①浦島太郎の童謡に「むかし~むかし~浦島が~」というのがあるのを覚えているだろうか。あの童謡で浦島太郎が竜宮城から故郷の浜辺に帰ってきたときに、風景が一変していることに「こはいかに」と言う場面がある。「帰ってみればこはいかに」字で書けば「之はいかに」、「これはどうしたことだろう」という感じだろうか。
これを小学生の私が理解できるわけもなくて「こはいかに」は浜辺だけに「恐い蟹」がいるに違いないと想い込んでいた。(最近まで)
②ずいぶん前に西田幸子という美人歌手の持ち歌に「コーヒールンバ」という曲がある。ちょっとエキゾチックな曲で何人もの歌手がカバーしていて結構人気がある。

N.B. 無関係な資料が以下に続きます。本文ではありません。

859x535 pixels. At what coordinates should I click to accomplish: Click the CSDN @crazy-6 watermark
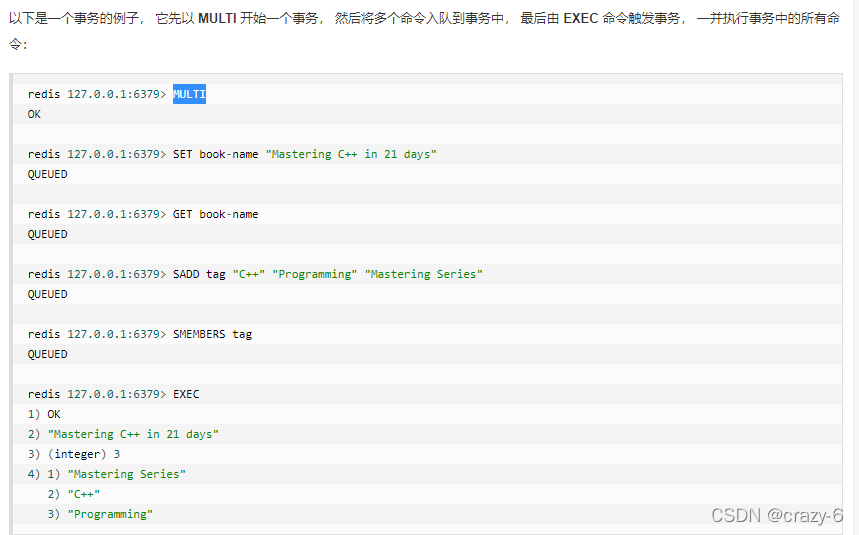[776, 515]
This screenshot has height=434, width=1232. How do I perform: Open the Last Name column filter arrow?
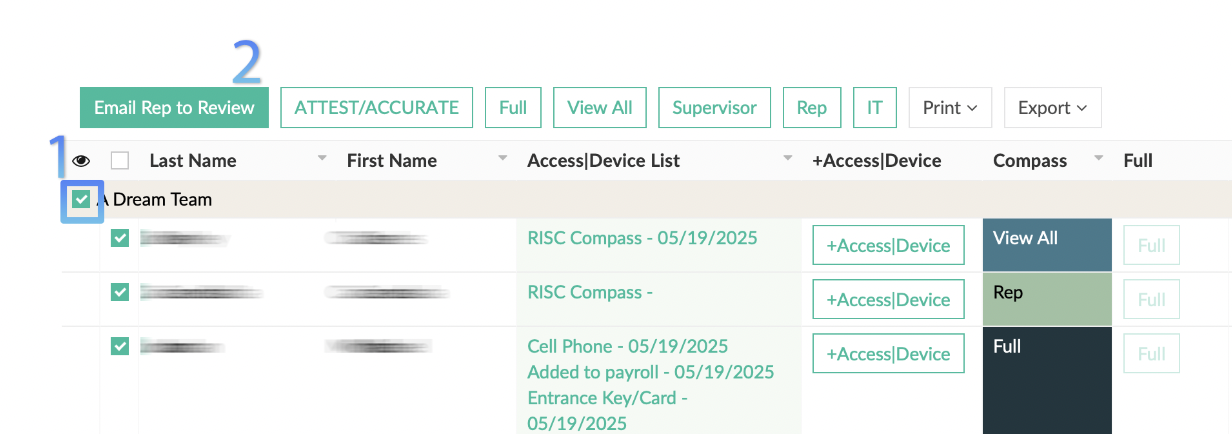click(322, 159)
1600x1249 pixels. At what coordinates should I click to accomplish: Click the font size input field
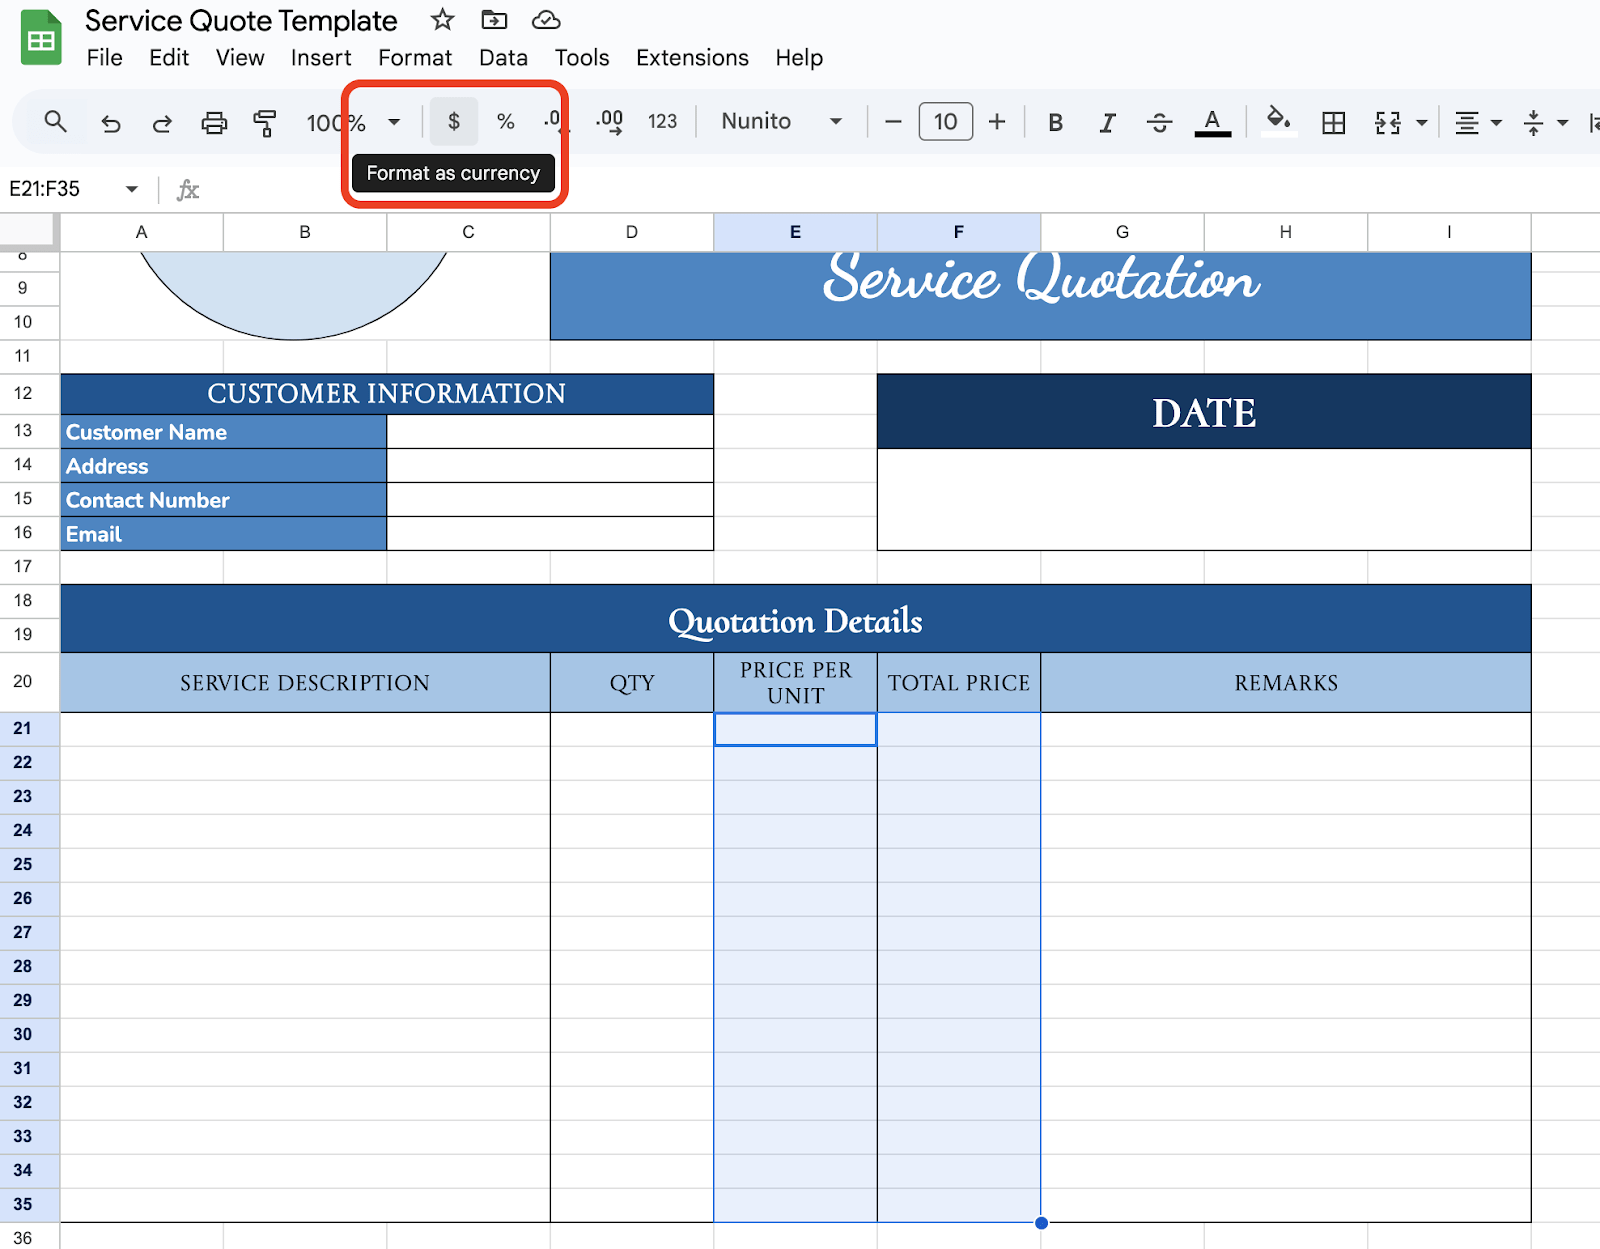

この曲の最後は「愛のコーヒー、モカマタリ」という歌詞。モカマタリとはイエメン原産のコーヒーの品種のことだが、小学生の私にはこんな風に聞こえていた。「わいのコーヒーも釜足りん」なんのことだかわからないけどつい最近までそう信じていた。
③これは絶対に皆さんが勘違いしていたはずなのだけど「こぶとりじいさん」という昔話がある。良いおじいさんが顔の「こぶ」を取ってももらうという不思議な話なのだが、そもそも顔にでかいこぶがついている人がそんなにたくさんいるはずもなく、あれはずっと「小太り爺さん」だと思っていた。
④「団塊(だんかい)の世代」という言葉がある。1947年から1950年頃に生まれた第一次ベビーブームの人々のことだ。これは造語なのだろうが、昭和の文化を形成する重要な役割を担うことになった。私も団塊の世代の一人なのだ。ところが当初この言葉が新聞紙上に出始めると「田島さん」や「吉岡さん」は(だんかい)を(だんこん)と読んでいた。たしかに「塊」の字は「魂」と似てはいるが意味が全然違う。「だんこんの世代」ではなんだか卑猥な感じさえする。